= Work required =
In the records below, find the line containing "FAQs (328, 2380)" and restate it and all lines after it exactly, through the last line.

= The data =
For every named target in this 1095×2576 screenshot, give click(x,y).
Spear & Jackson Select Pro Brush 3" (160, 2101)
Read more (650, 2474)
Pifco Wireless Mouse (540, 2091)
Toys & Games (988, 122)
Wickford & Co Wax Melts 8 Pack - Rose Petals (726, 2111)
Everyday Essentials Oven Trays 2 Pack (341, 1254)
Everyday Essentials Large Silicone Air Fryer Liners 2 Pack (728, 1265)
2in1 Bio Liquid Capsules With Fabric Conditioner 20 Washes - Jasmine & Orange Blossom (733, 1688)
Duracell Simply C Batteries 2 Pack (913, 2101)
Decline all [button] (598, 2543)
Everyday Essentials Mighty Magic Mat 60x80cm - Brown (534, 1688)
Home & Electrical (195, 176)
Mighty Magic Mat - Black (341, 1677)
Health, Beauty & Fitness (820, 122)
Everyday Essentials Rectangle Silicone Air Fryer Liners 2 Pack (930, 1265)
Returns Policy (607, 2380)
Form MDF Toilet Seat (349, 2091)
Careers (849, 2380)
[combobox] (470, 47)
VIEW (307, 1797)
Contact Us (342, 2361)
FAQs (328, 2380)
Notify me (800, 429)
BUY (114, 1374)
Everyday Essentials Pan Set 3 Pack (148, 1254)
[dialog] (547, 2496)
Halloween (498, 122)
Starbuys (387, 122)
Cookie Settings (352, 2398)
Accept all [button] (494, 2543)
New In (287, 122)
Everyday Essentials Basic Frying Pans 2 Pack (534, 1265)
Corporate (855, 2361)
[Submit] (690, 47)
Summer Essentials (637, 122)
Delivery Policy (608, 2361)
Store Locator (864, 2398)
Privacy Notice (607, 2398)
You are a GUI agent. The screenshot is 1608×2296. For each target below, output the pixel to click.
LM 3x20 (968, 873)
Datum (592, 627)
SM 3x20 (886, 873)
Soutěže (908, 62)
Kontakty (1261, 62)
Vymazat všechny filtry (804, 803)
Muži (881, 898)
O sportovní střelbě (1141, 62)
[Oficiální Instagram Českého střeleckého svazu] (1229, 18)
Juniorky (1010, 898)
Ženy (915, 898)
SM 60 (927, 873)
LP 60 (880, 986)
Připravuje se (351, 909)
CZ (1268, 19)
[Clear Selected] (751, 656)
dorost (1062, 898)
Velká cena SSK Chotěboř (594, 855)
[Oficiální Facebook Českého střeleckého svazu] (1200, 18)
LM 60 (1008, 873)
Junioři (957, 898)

= Solution to the problem =
FAQs (328, 2380)
Notify me (800, 429)
BUY (114, 1374)
Everyday Essentials Pan Set 3 Pack (148, 1254)
[dialog] (547, 2496)
Halloween (498, 122)
Starbuys (387, 122)
Cookie Settings (352, 2398)
Accept all [button] (494, 2543)
New In (287, 122)
Everyday Essentials Basic Frying Pans 2 Pack (534, 1265)
Corporate (855, 2361)
[Submit] (690, 47)
Summer Essentials (637, 122)
Delivery Policy (608, 2361)
Store Locator (864, 2398)
Privacy Notice (607, 2398)
You are a GUI agent. The screenshot is 1608×2296. For each target below, output the pixel to click.
LM 3x20 (968, 873)
Datum (592, 627)
SM 3x20 (886, 873)
Soutěže (908, 62)
Kontakty (1261, 62)
Vymazat všechny filtry (804, 803)
Muži (881, 898)
O sportovní střelbě (1141, 62)
[Oficiální Instagram Českého střeleckého svazu] (1229, 18)
Juniorky (1010, 898)
Ženy (915, 898)
SM 60 (927, 873)
LP 60 (880, 986)
Připravuje se (351, 909)
CZ (1268, 19)
[Clear Selected] (751, 656)
dorost (1062, 898)
Velká cena SSK Chotěboř (594, 855)
[Oficiální Facebook Českého střeleckého svazu] (1200, 18)
LM 60 (1008, 873)
Junioři (957, 898)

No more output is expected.